- Born: 10 May 1895 Newark, New Jersey
- Died: 18 March 1964 (aged 68) Chicago, Illinois
- Resting place: Victoria Lawn Cemetery, St Catharines
- Occupation: Executive
- Known for: Development of Baie-Comeau, Quebec

= Arthur A. Schmon =

Canadian industrialist

Arthur Albert Schmon (10 May 1895 – 18 March 1964) was an American-born executive who became a leading figure in the paper industry of Ontario and Quebec.
He oversaw construction of the first power plant and paper mill in Baie-Comeau, Quebec.
He also played a central role in founding Brock University in St. Catharines, Ontario, where he made his home.

==Early years==

Arthur Albert Schmon was born on 10 May 1895 in Newark, New Jersey.
He was the son of German immigrants, Peter Schmon, a baker, and Wilhelmina (Minnie) Schaefer.
He studied at Barringer High School in Newark, where he became class president, and where he met Eleanore Celeste Reynolds, whom he would marry in August 1919.
He went on to Princeton University, New Jersey, where he studied English Literature.
He graduated from Princeton in 1917 with a B.A. degree.
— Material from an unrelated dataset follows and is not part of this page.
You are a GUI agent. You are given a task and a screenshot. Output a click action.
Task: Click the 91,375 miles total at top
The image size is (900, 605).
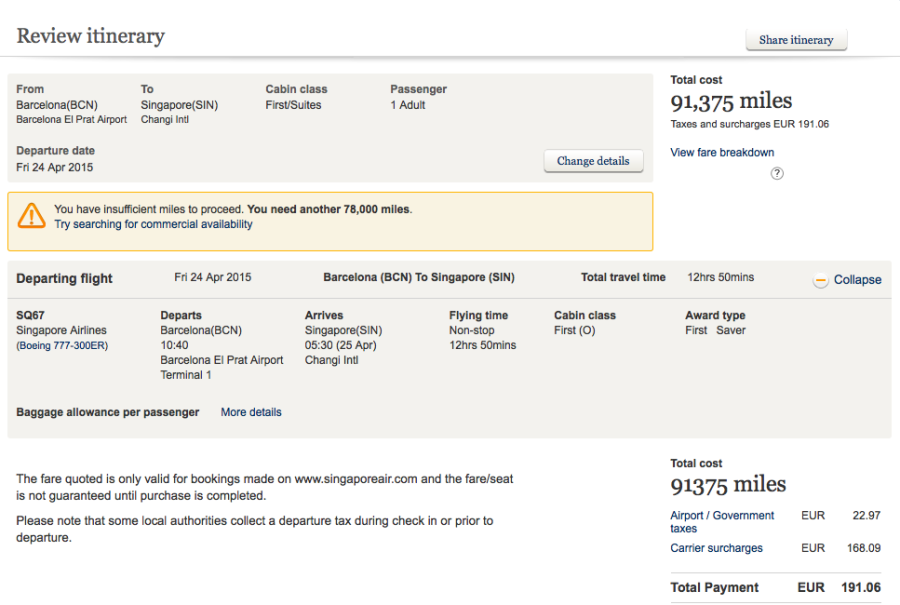(731, 101)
Upon graduation, Schmon moved to artillery-training in France in July 1917, where, as a second lieutenant in the US Army First Infantry Division, he met Major (later Colonel) Robert R. McCormick (1880–1955), owner of the Chicago Tribune.
McCormick was struck by his initiative and promoted him to regimental adjutant.

Schmon came to McCormick's attention in January 1918, when McCormick needed a person to lead a patrol along the road ahead: "Some fellows were making bread pills, some were looking at their plates and some were just looking around. I just saw one pair of dark eyes looking at me and said ‘What is your name?’ ‘Second Lieutenant Schmon, sir.’ ‘You take the patrol.’ That marked him out for me.”
The young second lieutenant must have impressed McCormick with his coolness under stress. This cool, almost laconic attitude is illustrated in Schmon's war-time diary, and is quoted in Wiegman's book. “The major and I made a reconnaissance of the front lines. The Germans saw us walking along the road and landed a few shells near us. .....[O]n the way back the Germans shelled Rocquencourt. A fragment of shell landed about a foot away from us.”
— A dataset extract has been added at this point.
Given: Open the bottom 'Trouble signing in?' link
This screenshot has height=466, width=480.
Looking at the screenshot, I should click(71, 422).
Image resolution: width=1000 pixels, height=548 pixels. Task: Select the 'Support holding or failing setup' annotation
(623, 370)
McCormick was promoted to lieutenant colonel and moved on to other assignments, but wrote a recommendation that Schmon be promoted to first lieutenant. In his recommendation, McCormick noted that Schmon “has given great satisfaction ..... He is courageous, intelligent, and a tireless worker, and has good command over men and maintains good discipline.”
At the end of World War I, Arthur Schmon was promoted to captain, and he continued to carry that title into the 1930s.

While he was still in France, Schmon received a letter from Colonel McCormick, dated Chicago, December 31, 1918. The letter begins, “My dear Schmon” and continues to describe the position of manager of the Chicago Tribune property on the north shore of the Gulf of St. Lawrence. The manager would be expected to live at the site “from about May1 to December” and to visit once in the winter. “The work will be entirely new to you but I have no reason to doubt you can learn that as well as you learned artillery. The opportunities are very great. The difficulties also far from inconsiderable. ... If you should happen to want this, please write me at once.”
Schmon spoke about this event in an address to the Newcomen Society in 1962:
“Colonel McCormick offered me the job of managing the Shelter Bay plant and I accepted, pleading my inadequacies. I told him I didn't know the difference between a spruce and a balsam. McCormick agreed that this was a fundamental deficiency but allowed that I had some qualities that might offset this. .... So, after being married, I brought my bride – at her insistence – to the lonely outpost of Shelter Bay in the fall of 1919.”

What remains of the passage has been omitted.